Citing the report from Maybank Kim Eng Securities, which had been appointed as the independent financial adviser for the general offer, SIA said the offer price also represents a premium of 42.6 per cent over the average share price target estimates of research brokers on Nov 5.
It also noted that Tiger Airways' independent directors have recommended that shareholders accept the offer and that "the majority of analysts who cover Tiger Airways have recommended that shareholders accept the offer".
SIA, which already owns 55.8 per cent of Tiger Airways, made a $453 million takeover offer for the rest of the airline on Nov 6. It aims to delist and privatise the carrier and fully integrate it within the SIA group.
It is offering 41 cents per share in cash - 32.3 per cent higher than Tiger Airways' closing price of 31 cents on Nov 5. Under the offer, Tigerair shareholders can opt to subscribe for SIA shares at $11.1043 each.
Last Friday, the Securities Investors Association Singapore (Sias) issued an open letter to SIA, on behalf of Tiger Airways' long-term minority investors, "to put forward their case for a revised offer".
These investors felt SIA could do better on its offer price of 41 cents, given that the airline had paid more for Tigerair shares in the past.
It bought out Temasek Holdings' 7 per cent stake in Tiger Airways in 2013 at $0.678 per share.
Sias also noted that SIA bought perpetual convertible securities that were eventually converted to shares at $0.565 apiece last year.
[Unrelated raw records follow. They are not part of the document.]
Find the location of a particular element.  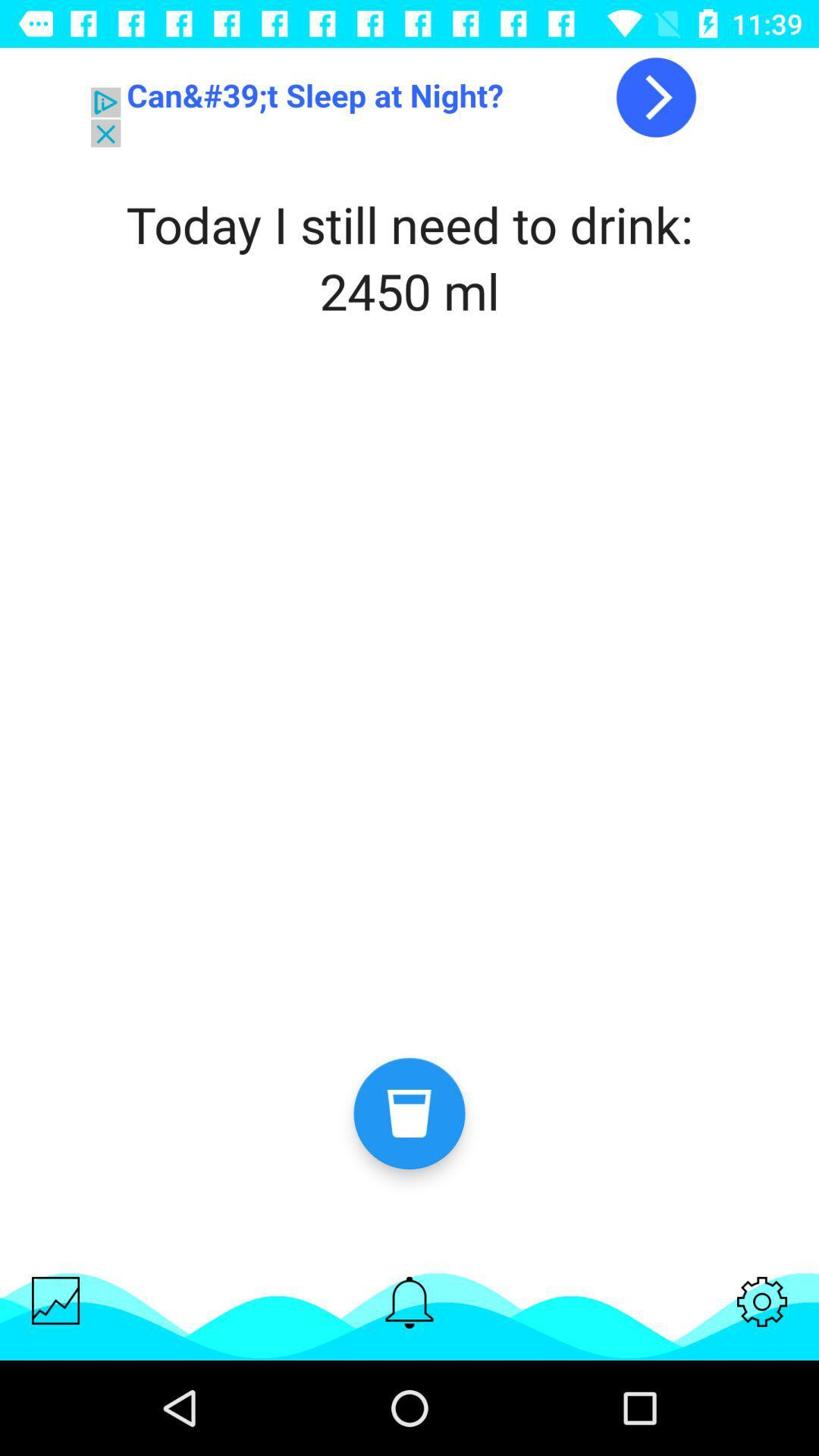

notifications is located at coordinates (410, 1301).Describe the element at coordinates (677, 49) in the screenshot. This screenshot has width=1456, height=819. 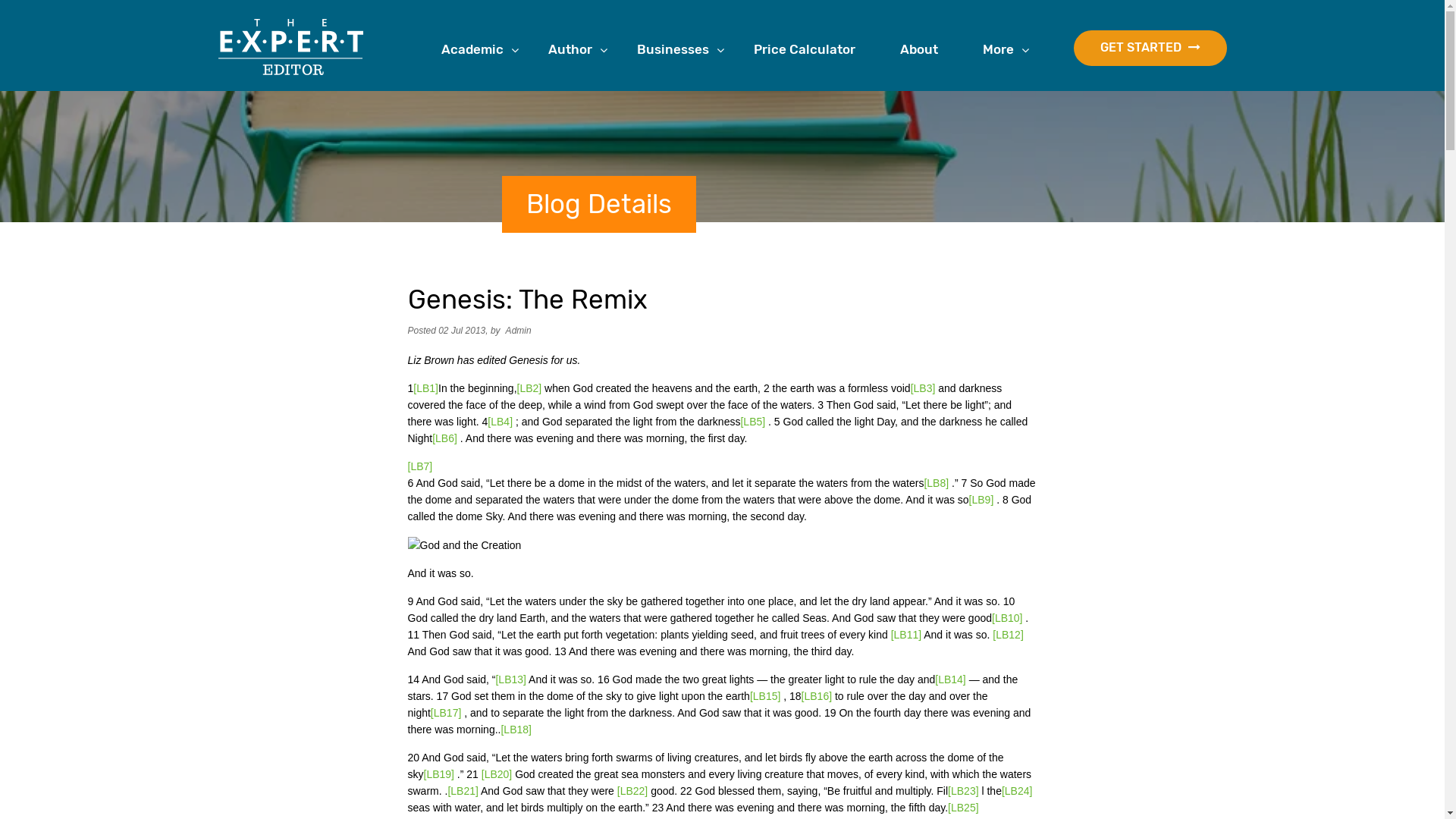
I see `'Businesses'` at that location.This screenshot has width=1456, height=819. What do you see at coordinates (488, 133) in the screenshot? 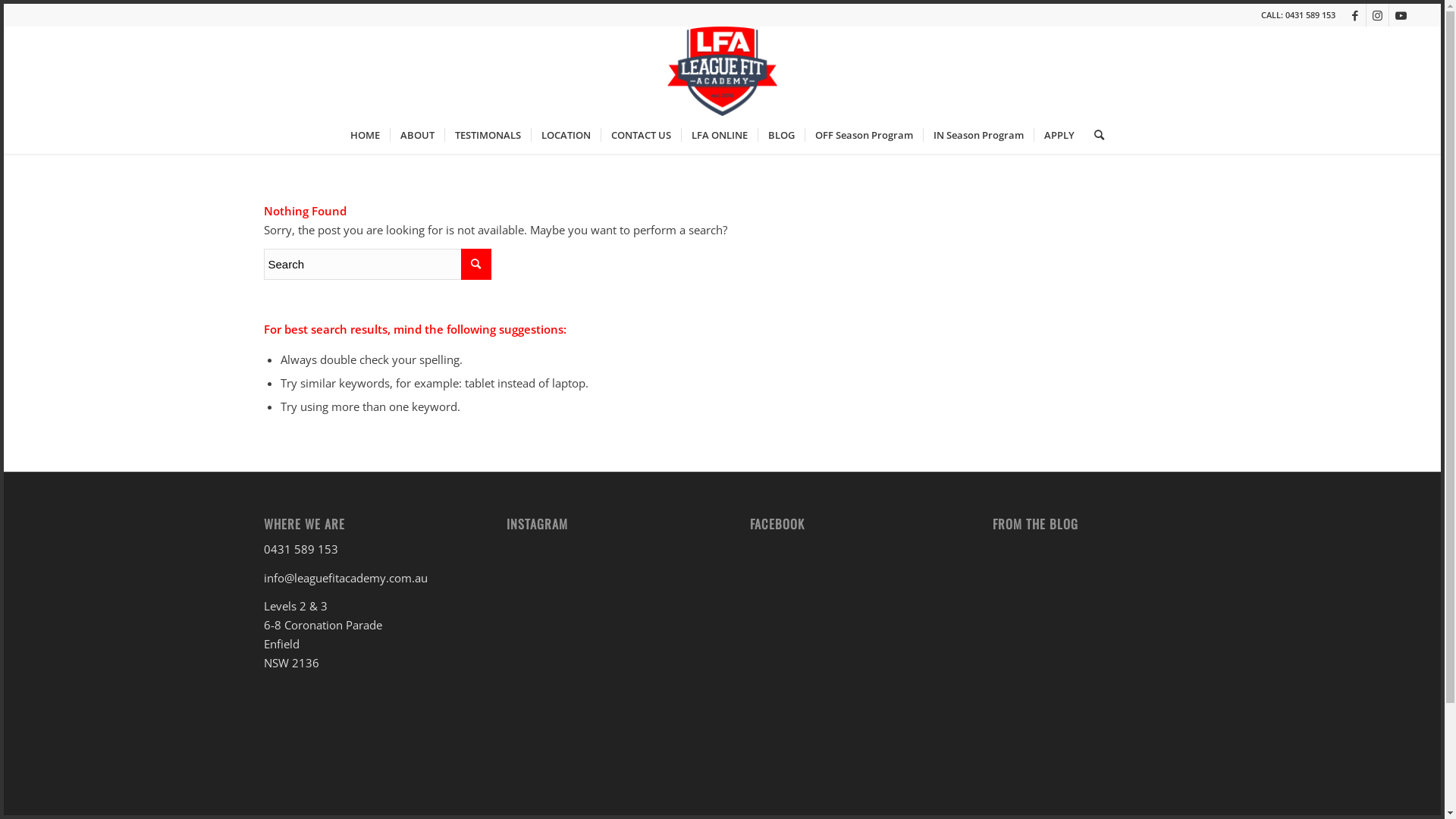
I see `'TESTIMONALS'` at bounding box center [488, 133].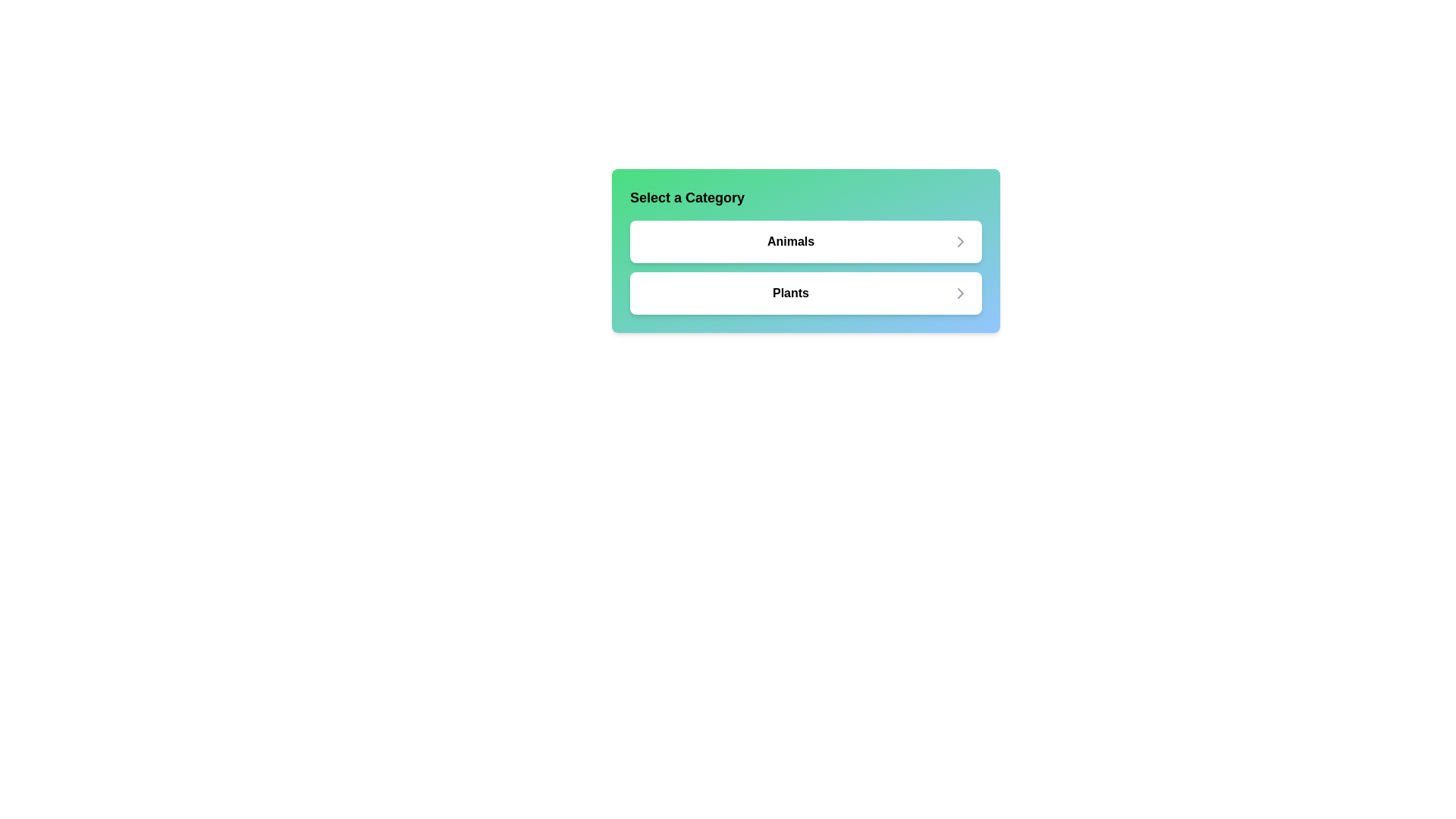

However, SIA said in its filing to the Singapore Exchange yesterday that the independent financial adviser has noted that the financial terms of the offer "are, on balance, fair and reasonable".
Sias also asked that the deadline for accepting the offer be extended from Dec 28 to Jan 11, in view of the year-end holidays.
This was not directly addressed in SIA's response yesterday.
Sias told The Straits Times yesterday that it has no further comment on the matter.
"It is now up to the shareholders to decide as Sias, as a policy, does not say to shareholders whether they should vote for or against. They must now make an informed decision," Sias added.